TASK STATEMENT: Every line of the data below is to be given again as it appears, with the images removed.

Items listed in a dataset:
>>
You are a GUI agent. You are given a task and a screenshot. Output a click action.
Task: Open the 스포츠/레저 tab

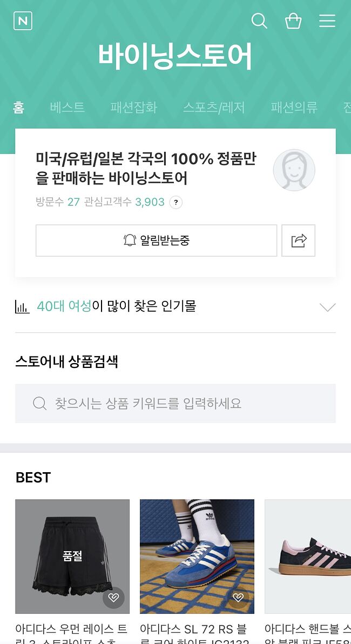(x=214, y=107)
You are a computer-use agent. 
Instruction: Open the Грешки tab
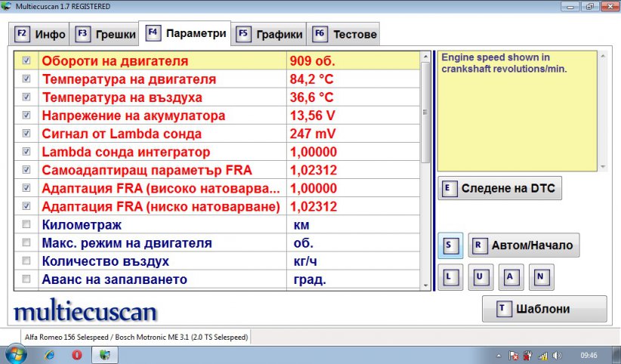pos(106,34)
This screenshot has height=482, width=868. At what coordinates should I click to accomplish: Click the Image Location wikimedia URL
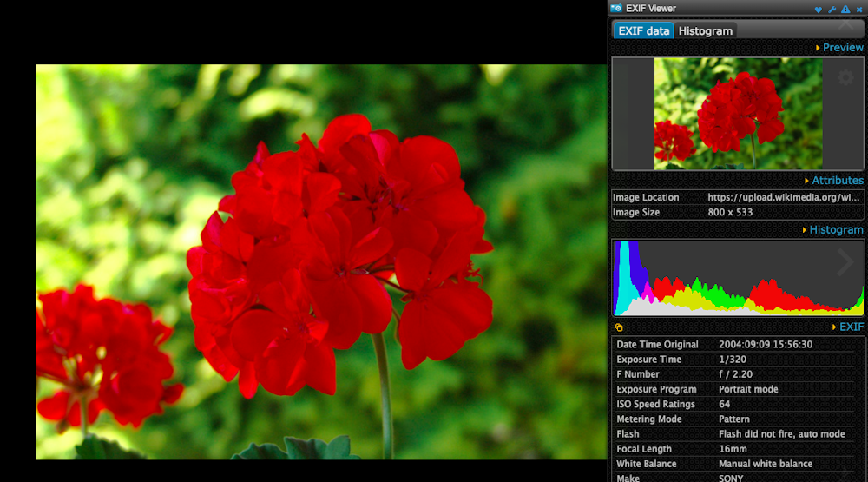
<<
TASK RESULT:
You are a GUI agent. You are given a task and a screenshot. Output a click action.
Task: Open the 스포츠/레저 tab

(x=214, y=107)
You are a computer-use agent. 
Instruction: Open the Грешки tab
pos(106,34)
This screenshot has height=482, width=868. At what coordinates should I click to accomplish: Click the Image Location wikimedia URL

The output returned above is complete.